::: Dati forniti

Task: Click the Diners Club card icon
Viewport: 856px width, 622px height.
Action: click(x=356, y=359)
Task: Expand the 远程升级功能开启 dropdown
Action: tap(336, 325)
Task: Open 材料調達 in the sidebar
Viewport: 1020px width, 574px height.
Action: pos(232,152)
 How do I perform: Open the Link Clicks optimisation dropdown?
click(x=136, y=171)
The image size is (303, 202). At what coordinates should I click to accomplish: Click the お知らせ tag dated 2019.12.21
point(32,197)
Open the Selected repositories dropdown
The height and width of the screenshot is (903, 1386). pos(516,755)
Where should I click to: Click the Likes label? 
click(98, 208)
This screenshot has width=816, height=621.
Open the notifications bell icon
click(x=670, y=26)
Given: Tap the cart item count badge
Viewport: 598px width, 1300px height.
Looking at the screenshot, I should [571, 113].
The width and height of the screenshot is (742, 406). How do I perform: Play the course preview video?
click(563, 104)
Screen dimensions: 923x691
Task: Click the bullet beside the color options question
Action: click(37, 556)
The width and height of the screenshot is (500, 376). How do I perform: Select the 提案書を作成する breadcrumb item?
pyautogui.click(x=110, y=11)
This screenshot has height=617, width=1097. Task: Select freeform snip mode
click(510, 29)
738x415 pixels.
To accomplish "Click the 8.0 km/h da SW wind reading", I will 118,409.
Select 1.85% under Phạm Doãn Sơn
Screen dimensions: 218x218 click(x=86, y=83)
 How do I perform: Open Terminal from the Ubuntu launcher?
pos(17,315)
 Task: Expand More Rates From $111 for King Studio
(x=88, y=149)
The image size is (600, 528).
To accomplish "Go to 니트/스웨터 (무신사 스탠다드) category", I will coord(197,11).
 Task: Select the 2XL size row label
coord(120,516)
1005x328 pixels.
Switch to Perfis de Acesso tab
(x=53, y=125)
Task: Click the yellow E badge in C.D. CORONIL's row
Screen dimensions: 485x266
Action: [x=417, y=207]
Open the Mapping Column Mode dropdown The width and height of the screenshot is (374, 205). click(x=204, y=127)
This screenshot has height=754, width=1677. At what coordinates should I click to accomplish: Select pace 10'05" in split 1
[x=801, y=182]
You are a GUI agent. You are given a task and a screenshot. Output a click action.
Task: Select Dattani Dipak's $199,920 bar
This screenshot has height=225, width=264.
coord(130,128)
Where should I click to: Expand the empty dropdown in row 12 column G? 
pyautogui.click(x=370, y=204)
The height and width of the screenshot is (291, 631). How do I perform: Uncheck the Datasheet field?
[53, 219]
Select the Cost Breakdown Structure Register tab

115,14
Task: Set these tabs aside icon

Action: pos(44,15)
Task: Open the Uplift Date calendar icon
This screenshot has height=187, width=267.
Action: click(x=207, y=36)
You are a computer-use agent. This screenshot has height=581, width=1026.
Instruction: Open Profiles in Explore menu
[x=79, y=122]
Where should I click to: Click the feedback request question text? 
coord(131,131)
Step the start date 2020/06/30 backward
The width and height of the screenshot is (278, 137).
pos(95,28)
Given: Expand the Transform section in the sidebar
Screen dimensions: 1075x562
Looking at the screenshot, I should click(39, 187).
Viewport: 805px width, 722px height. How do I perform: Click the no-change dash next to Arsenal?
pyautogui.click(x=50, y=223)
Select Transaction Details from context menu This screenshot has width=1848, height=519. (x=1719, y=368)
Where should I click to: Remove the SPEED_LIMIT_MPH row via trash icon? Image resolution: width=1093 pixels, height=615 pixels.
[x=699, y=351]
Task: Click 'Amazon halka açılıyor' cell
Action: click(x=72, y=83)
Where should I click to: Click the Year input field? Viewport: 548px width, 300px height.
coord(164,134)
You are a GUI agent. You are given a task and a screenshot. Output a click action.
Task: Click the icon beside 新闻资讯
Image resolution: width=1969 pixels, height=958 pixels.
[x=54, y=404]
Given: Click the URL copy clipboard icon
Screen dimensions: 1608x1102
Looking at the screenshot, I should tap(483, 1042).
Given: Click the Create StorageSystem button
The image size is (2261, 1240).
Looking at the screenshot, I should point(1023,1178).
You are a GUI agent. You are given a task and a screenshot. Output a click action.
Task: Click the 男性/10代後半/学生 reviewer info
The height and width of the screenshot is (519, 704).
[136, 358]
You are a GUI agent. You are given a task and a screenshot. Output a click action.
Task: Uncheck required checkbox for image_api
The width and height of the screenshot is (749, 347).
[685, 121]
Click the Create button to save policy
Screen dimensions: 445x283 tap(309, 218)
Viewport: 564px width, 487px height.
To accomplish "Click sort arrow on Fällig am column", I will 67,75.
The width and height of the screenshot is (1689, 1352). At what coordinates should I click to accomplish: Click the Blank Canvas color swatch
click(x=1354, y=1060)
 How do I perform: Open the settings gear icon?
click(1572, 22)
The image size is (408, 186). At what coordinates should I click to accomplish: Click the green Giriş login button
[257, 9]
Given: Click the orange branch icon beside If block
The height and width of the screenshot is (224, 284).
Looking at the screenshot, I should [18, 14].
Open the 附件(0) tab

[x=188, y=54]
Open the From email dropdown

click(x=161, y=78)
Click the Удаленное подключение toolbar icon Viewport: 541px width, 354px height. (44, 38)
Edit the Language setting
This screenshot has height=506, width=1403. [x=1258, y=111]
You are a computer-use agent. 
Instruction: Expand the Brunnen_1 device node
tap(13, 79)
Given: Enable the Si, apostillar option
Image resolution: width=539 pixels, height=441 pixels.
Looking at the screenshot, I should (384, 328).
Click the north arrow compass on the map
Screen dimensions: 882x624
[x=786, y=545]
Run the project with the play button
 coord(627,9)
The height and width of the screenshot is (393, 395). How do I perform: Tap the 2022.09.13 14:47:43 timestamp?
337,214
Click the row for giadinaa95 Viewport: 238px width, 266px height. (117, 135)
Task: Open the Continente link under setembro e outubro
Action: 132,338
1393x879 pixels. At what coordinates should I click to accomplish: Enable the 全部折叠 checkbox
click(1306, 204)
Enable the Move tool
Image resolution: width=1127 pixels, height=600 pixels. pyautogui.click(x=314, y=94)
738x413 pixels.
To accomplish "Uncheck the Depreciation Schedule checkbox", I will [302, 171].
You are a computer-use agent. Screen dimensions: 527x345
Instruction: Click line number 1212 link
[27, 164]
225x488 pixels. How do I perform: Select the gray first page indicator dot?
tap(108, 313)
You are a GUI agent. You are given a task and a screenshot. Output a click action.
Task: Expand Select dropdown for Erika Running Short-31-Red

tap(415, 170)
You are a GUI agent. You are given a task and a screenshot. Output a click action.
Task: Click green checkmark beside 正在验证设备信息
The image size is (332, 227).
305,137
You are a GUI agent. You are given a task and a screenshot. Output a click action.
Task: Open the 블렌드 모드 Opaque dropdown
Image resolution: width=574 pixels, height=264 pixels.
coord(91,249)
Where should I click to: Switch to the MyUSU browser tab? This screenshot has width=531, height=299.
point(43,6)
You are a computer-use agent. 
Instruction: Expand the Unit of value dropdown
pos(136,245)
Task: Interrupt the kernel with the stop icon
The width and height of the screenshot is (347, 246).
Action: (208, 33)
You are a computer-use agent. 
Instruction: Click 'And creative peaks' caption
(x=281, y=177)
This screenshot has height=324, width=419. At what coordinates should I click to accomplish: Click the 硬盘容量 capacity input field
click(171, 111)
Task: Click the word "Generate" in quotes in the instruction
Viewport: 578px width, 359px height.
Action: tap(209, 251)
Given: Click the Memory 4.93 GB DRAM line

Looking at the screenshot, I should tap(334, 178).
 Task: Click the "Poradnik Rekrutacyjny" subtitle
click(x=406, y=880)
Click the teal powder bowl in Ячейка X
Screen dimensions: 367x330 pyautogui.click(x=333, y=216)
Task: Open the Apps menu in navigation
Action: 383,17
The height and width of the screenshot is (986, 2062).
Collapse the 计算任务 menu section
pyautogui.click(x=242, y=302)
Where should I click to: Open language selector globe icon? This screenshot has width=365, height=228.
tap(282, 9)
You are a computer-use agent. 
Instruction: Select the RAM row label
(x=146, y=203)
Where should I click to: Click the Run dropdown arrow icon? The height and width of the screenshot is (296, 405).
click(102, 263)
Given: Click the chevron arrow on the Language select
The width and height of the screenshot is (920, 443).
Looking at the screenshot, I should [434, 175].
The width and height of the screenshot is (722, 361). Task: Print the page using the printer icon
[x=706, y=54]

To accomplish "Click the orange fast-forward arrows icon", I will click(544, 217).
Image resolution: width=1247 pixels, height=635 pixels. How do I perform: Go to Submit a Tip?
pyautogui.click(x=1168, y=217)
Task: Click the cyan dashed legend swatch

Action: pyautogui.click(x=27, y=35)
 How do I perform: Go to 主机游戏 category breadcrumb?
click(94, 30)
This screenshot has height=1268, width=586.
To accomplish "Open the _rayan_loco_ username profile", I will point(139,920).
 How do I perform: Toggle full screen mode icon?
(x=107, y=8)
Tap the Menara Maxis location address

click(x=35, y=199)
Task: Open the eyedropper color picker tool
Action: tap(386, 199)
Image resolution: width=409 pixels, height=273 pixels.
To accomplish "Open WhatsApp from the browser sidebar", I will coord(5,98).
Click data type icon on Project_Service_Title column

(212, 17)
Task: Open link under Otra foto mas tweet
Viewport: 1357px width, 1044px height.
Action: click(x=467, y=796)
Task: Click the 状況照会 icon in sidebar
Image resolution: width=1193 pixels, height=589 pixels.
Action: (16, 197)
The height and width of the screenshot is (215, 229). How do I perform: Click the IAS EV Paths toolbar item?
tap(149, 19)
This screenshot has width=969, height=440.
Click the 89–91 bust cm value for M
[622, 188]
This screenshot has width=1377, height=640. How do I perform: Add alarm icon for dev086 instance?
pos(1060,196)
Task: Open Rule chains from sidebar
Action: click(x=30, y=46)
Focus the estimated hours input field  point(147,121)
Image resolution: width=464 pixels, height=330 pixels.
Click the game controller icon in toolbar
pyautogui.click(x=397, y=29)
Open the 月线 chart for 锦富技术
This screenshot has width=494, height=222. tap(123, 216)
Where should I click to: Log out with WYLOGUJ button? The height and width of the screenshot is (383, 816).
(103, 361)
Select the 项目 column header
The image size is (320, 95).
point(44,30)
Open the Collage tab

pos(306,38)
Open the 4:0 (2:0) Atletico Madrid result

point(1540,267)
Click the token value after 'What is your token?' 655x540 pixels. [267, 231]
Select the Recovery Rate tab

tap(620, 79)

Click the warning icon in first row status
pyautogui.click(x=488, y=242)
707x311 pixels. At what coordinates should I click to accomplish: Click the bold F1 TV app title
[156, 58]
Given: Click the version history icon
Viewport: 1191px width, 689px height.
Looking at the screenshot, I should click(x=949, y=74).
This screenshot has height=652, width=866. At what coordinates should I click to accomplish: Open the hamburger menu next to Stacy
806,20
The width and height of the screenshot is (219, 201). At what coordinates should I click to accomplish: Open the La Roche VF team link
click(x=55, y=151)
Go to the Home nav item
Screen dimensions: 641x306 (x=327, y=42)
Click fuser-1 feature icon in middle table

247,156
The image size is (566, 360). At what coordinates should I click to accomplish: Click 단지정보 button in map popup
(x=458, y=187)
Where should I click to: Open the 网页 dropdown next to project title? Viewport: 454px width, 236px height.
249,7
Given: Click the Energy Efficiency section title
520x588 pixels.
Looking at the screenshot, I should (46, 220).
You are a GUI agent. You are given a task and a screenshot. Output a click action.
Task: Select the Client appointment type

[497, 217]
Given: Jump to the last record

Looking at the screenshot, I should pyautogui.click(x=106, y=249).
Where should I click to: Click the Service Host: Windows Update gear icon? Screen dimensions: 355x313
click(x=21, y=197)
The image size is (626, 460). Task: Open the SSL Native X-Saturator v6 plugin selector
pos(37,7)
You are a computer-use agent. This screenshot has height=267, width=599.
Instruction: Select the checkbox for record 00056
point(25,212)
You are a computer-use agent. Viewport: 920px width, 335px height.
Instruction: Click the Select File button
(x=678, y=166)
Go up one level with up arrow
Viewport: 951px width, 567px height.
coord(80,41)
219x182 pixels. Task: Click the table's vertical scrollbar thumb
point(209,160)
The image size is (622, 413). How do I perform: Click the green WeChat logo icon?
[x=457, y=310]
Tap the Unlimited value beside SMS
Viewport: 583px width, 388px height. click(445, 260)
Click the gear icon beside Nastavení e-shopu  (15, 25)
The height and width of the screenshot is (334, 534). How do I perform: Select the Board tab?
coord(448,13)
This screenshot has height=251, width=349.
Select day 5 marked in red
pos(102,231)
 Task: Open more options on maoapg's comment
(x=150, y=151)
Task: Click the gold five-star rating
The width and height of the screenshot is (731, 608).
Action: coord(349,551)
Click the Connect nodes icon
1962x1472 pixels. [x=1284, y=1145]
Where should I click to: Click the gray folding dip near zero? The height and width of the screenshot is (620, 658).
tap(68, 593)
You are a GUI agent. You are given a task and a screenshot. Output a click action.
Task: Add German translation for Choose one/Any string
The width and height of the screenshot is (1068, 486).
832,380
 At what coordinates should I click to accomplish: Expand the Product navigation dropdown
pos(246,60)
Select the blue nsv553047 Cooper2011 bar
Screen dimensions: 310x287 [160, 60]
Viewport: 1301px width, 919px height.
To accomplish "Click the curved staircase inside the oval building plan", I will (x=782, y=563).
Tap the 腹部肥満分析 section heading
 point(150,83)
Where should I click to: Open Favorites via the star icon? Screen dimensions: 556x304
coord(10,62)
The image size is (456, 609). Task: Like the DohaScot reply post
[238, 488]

::::::

Ricopia parola per parola le voci, dalla prima riga fino alla riga che contiene "click(x=136, y=171)", entrambe incluse.

Risultato esercizio:
Task: Click the Diners Club card icon
Viewport: 856px width, 622px height.
Action: click(x=356, y=359)
Task: Expand the 远程升级功能开启 dropdown
Action: tap(336, 325)
Task: Open 材料調達 in the sidebar
Viewport: 1020px width, 574px height.
Action: pos(232,152)
 How do I perform: Open the Link Clicks optimisation dropdown?
click(x=136, y=171)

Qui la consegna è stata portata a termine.